Speech Reflects Chabad Split
A prominent Chabad-Lubavitch rabbi delivered a speech in Brooklyn this week lambasting his movement’s leadership for not aggressively fighting Israel’s plan to dismantle settlements in Gaza and the northern West Bank.
“When I read that the Lubavitch took a position that we’re not to get involved, it went against everything I know,” said Rabbi Avraham Hecht, 83, at an anti-disengagement event held Sunday night at the Jewish Children’s Museum, located across the street from Chabad’s worldwide headquarters in Brooklyn’s Crown Heights area. “How stupid can these people be? This is deportation, not disengagement. Even the Nazis didn’t do it this way.”

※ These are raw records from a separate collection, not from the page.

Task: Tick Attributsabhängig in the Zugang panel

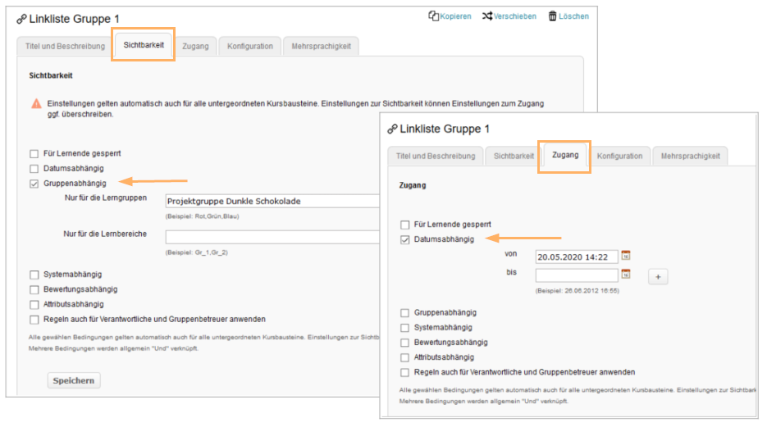Action: (404, 357)
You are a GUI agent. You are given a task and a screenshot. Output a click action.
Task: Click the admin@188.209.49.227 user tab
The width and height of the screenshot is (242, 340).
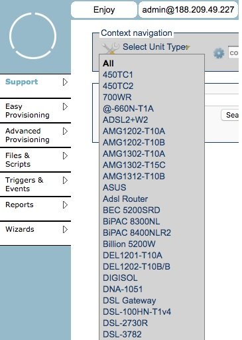pos(188,10)
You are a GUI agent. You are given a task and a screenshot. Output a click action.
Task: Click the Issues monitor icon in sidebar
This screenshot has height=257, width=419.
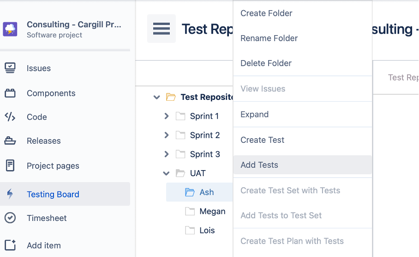click(x=10, y=68)
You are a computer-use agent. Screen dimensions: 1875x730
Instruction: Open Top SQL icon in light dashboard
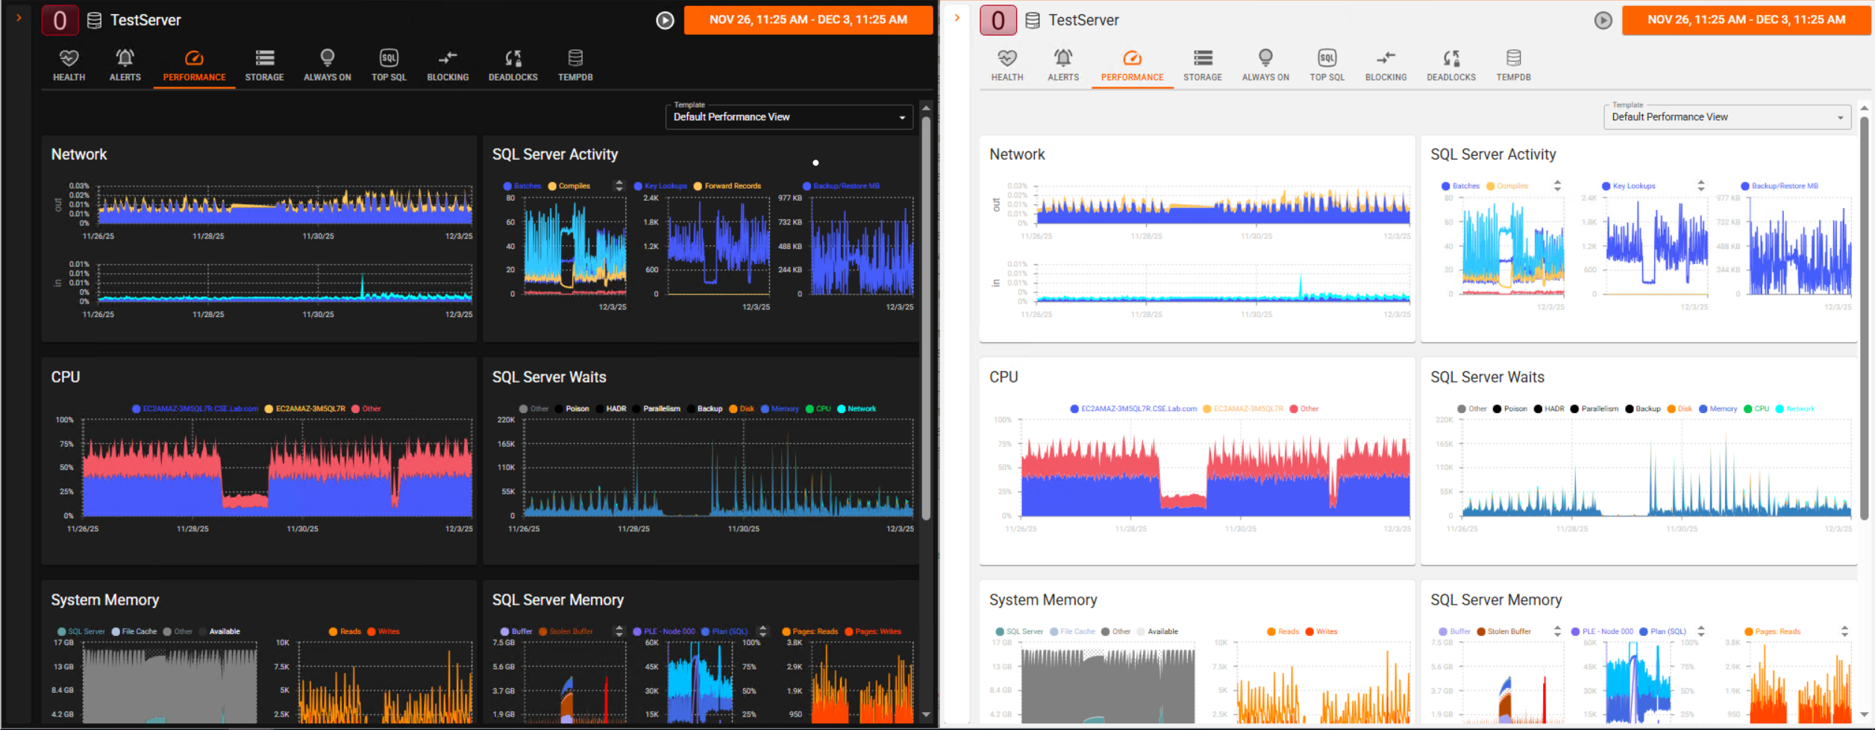[1327, 57]
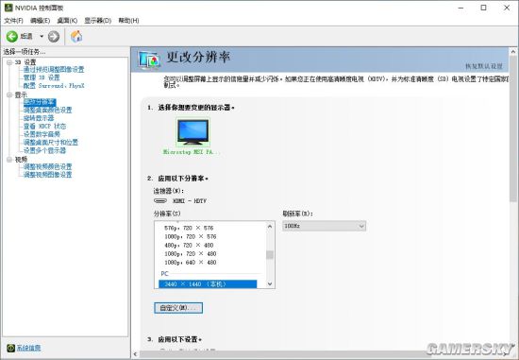
Task: Click scroll-up arrow of main page scrollbar
Action: (x=513, y=52)
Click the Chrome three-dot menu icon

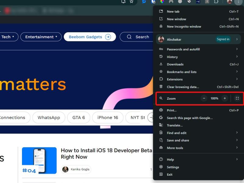pyautogui.click(x=238, y=2)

Hecht’s recent speech was part of a program hosted by the Pikuach Nefesh organization, a Lubavitch group that opposes the disengagement. About 60 Chabad rabbis, many of whom had traveled to New York to visit the rebbe’s grave last weekend to mark the 11th anniversary of his death.

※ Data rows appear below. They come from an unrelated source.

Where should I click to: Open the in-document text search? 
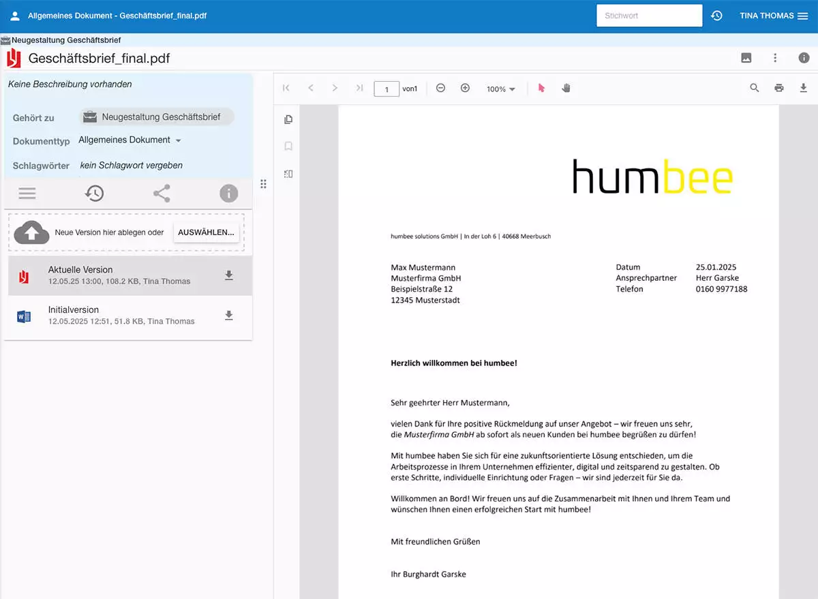[x=754, y=88]
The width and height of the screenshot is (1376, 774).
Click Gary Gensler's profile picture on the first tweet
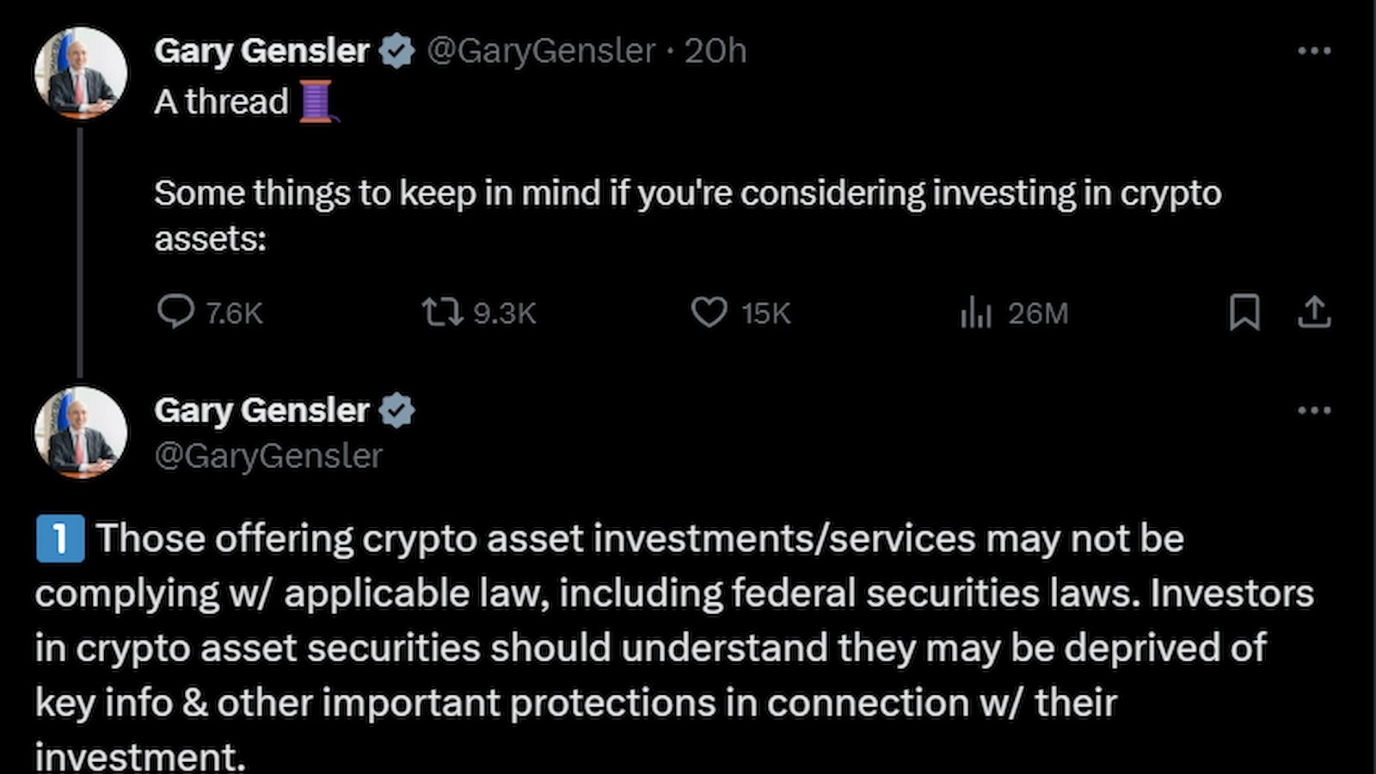coord(82,71)

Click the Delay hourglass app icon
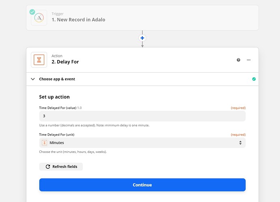pyautogui.click(x=39, y=60)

Hecht did not endorse violence in response to Israeli policy, although the rabbi suggested it was likely that some settlers would respond with violence. “But,” he said, “do we want that — that one Jew should kill another Jew?”
The rabbi’s pointed criticism of Chabad’s institutional leaders highlighted current tensions within the movement. While opposition to Israel’s disengagement plan is widespread within Chabad, the central leadership — which directs the rabbis who perform outreach around the world — has avoided organizing an official campaign against it.